As the coronavirus began to spread across the country, Americans were told that good hand hygiene was essential to prevent infection. Suddenly, bottles of hand sanitizer vanished from shelves seemingly overnight.

People were looking for creative ways to keep their hands clean during the sanitizer shortage, and that prompted  beverage companies to think about how they could help their communities.

“We didn’t have the devices to dispense it or to give it to the end users,” said Nick Poch, nursing practice leader for the vascular access team at University of Iowa Health Care in Iowa City.

Nick turned to his father for some help. His dad suggested he call an old friend from high school, Kirk Tyler, chairman and chief executive officer of Atlantic Coca-Cola Bottling Company.

Tyler put Rob Feeney, president and chief operating officer at Atlantic Coca-Cola, on the case. His team figured that a particular 12-ounce bottle, small enough to fit into a lab coat pocket, might work. They matched the bottle with a sport-cap from a local Powerade® production plant, so the sanitizer would be dispensed easily .

After only four days, Poch had 1,000 bottles in hand for local healthcare professionals.

“They were able to step up in a very immediate and quick way, and I just appreciate that,” said Poch.

“We needed to help our communities,” said Feeney. “People in our community need hand sanitizer. There’s a huge demand for it; people can’t get it.”

Other essential workers like police officers needed hand sanitizer too for their continued dealings with the public. In Toledo, Ohio, Coca-Cola Consolidated donated 25 gallons of hand sanitizer to the local police department.

“Any sort of little donation helps us and goes a long way, just to know that we have community support,” said Toledo Police Department Assistant Public Information Officer Andrew Dlugosielski. “We can keep our focus on enforcing the law, keep our focus on helping the community … it’s very helpful.”

In Enka, N.C., Southeastern Container, which makes beverage bottles, pulled out old bottle molds for hand sanitizer use.

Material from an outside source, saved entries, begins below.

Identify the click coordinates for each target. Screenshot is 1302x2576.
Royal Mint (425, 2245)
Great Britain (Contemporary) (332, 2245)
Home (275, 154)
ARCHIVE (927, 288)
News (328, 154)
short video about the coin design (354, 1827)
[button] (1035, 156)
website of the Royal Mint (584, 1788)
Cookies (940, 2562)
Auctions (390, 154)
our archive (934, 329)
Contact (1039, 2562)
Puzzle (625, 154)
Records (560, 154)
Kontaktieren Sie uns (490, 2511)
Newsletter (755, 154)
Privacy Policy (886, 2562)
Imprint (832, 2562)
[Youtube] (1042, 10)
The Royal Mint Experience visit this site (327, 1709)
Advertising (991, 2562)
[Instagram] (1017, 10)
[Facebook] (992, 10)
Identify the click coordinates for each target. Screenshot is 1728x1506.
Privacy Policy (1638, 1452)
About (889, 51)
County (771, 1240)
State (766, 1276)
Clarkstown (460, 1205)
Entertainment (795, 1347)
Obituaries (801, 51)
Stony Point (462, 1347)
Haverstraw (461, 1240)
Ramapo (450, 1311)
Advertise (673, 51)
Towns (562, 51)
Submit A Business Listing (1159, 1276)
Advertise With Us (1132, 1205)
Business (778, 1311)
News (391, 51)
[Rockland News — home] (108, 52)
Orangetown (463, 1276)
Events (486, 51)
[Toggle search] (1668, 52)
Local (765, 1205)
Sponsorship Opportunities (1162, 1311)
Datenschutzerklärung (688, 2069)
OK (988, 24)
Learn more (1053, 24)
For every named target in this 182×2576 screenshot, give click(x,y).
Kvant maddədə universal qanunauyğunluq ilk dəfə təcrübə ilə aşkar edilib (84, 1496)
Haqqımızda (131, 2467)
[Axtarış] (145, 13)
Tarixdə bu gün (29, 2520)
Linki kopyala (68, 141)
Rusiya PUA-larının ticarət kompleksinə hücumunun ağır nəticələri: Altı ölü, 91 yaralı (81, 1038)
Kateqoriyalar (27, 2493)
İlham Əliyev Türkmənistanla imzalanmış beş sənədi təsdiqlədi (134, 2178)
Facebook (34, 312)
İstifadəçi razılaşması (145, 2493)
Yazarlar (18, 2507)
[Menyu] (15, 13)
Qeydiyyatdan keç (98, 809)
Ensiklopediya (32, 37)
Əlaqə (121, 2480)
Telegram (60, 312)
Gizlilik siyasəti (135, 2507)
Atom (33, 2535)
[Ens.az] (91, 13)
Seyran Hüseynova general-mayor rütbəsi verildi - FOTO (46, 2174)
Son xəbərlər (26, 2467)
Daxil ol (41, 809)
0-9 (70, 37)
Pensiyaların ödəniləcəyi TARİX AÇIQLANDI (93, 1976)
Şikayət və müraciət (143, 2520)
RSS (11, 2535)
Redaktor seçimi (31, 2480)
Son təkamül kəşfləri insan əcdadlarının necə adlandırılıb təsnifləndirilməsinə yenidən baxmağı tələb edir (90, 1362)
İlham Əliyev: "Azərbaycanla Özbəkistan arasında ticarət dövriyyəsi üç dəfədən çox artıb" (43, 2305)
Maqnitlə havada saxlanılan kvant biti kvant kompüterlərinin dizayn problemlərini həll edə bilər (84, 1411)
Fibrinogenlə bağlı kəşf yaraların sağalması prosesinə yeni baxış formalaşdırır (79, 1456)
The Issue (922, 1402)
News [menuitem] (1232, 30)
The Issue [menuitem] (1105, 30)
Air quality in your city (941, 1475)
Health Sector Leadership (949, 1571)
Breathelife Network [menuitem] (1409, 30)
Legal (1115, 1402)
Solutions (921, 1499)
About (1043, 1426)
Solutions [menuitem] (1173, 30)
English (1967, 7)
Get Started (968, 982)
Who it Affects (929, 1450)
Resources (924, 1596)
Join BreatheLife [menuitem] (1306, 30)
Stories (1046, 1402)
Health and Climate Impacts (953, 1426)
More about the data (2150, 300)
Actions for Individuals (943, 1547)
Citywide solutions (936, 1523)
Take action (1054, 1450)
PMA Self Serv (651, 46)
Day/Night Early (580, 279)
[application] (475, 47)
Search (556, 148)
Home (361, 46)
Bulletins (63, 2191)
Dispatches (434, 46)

“We just realized that we had something to offer in this space, that could help fight this pandemic event. We knew we could help,” said Doug Wehrkamp, president and chief operating officer. “Everybody just wants to do their part.”

In Albany, Ga., the Hope Center, a charitable mission out of the Sherwood Baptist Church, devotes part of its space to storage for disaster relief items and had 1,000 gallons of hand sanitizer. But it didn’t have bottles.

Jim McBride, the executive pastor for the church, was connected to Southeastern Container.

Southeastern donated 6,000 22-ounce bottles to Hope Center to be dispersed to the community, including deliveries to 11 nearby nursing homes, the local jail and the police department.

“When we put the hand sanitizer in the hands of the people… the look of gratitude, the words, expressions of gratitude are just overwhelming,” said Ken Bevel, pastor of local missions and connections.